PhD defense : Antoine Schneeberger

“Composition of the primordial matter in protoplanetary environments : Implication for the origins of the Galilean Moons and Giant Planets”. The defense will take place on Thursday December 5th at 2:00 PM in the LAM amphitheatre.  The presentation will be held in english.

Jury Composition

Frederic MOYNIER (Institut de Physique du Globe de Paris) — President
Yasuhito SEKINE (Institute of Science of Tokyo) — Reviewer
Nicolas ANDRE (Institut de Recherche en Astrophysique et Planétologie de Toulouse) — Reviewer
Ravit HELLED (University of Zurich) — Examiner
Magali DELEUIL (LAM) — Examiner
Pierre VERNAZZA (LAM) — Examiner
Jonathan LUNINE (Jet Propulsion Laboratory) —  Examiner

PhD supervisor : Olivier Mousis (LAM)

Abstract

This study investigates the formation of giant planets and the evolution of the Jovian system, providing insights to support upcoming space missions such as ESA’s JUICE, NASA’s Europa Clipper and NASA’s Uranus Orbiter and Probe. This work is divided into two parts. First, it examines the role of volatile species pure condensates, clathrate hydrates and amorphous water ice, in the formation of Jupiter, Saturn, Uranus, and Neptune within the sun’s  protoplanetary disk (PPD).
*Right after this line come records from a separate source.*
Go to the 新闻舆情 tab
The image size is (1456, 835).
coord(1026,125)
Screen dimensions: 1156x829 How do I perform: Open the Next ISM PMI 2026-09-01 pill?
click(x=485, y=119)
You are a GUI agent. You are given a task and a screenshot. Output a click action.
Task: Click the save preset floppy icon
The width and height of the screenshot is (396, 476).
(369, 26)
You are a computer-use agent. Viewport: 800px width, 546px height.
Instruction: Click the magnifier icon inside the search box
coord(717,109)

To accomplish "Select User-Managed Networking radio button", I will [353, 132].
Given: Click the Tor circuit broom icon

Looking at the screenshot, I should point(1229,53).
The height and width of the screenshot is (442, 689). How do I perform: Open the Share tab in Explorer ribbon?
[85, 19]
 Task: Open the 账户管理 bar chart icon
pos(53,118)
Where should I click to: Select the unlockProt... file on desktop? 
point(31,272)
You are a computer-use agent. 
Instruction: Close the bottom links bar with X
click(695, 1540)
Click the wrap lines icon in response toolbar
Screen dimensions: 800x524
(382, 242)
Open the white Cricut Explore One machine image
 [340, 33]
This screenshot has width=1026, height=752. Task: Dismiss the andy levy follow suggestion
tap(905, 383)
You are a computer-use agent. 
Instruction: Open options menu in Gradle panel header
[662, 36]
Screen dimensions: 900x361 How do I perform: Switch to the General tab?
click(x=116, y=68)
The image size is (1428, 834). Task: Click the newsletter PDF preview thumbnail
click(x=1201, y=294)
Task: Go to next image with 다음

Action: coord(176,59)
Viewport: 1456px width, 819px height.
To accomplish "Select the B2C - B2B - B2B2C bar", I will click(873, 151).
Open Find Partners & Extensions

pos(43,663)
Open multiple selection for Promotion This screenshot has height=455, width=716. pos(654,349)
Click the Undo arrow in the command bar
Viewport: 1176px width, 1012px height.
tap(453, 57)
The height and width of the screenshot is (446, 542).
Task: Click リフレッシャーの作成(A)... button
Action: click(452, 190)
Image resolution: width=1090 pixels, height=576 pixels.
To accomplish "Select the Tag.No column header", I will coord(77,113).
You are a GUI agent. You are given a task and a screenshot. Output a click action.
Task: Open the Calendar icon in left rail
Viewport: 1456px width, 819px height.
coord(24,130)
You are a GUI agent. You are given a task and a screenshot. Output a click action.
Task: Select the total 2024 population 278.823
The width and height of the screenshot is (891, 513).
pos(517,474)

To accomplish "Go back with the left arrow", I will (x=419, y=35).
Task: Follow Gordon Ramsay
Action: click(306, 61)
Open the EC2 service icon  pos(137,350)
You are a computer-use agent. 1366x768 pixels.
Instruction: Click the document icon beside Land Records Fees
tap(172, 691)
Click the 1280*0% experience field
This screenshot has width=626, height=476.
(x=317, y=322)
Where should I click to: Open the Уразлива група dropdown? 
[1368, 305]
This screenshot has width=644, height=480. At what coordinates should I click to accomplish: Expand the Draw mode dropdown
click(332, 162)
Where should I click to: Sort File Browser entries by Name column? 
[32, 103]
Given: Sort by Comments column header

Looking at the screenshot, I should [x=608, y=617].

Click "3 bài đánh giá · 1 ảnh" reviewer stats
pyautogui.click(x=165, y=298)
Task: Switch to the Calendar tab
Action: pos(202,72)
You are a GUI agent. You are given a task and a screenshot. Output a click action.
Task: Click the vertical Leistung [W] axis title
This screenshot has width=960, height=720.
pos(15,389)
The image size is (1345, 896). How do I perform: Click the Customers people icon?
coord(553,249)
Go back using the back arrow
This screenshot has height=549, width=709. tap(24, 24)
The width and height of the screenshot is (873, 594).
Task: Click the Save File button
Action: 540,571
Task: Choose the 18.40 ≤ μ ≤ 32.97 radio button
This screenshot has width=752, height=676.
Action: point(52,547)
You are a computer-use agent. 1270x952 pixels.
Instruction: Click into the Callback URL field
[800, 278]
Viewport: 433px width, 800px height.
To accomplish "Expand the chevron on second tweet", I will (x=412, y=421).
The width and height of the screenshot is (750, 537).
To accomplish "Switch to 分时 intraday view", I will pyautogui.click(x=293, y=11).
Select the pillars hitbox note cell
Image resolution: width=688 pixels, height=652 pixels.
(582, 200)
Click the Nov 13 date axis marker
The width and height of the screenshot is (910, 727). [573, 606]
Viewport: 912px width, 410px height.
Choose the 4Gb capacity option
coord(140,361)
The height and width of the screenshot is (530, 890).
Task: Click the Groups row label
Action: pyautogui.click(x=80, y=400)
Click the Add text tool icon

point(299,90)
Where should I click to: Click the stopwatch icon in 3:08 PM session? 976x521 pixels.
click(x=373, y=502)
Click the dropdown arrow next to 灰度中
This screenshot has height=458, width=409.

The study shows that clathrates bring volatile elements closer to the Sun than pure condensates, resulting in significant enrichment peaks, while amorphous water ice creates distinct enrichment zones. Comparing the modeled PPD composition with observed giant planet atmospheres reveals timescales and regions of planet formation, however we do not confirm, nor rule out the presence of clathrates hydrates or amorphous ice in the PPD, therefore highlighting the importance of further atmospheric measurements to refine these models. The second part of the work focuses on the circumplanetary disk (CPD) of Jupiter, particularly its thermal structure and the role of Jupiter heating, which surface temperature could reach 2000~K, and shadowing effects in shaping the disk. It shows that the shadowed regions form cold traps for volatile species within hot regions of the cirumplanetary disk. Furthermore, we show that if the CPD is hot, it becomes volatile poor, while if it is cold, it stays volatile rich. We also investigate the possibility of a “dry” CPD, where water is delivered primarily by hydrated minerals, and applies this concept to the exoplanetary system TRAPPIST-1, suggesting parallels between the water distribution in the TRAPPIST-1 planets and the Galilean moons. Finally, the development of a self-consistent chemical model for the CPD is presented, focusing on gas-phase chemical composition under thermochemical equilibrium. Initial results indicate vertical compositional layering in the disk, though non-equilibrium processes likely dominate in colder regions. Overall, this research lays the groundwork for understanding the formation of Jupiter and its moons, emphasizing the need for further observational data and model refinement to fully unravel the Jovian system’s origins.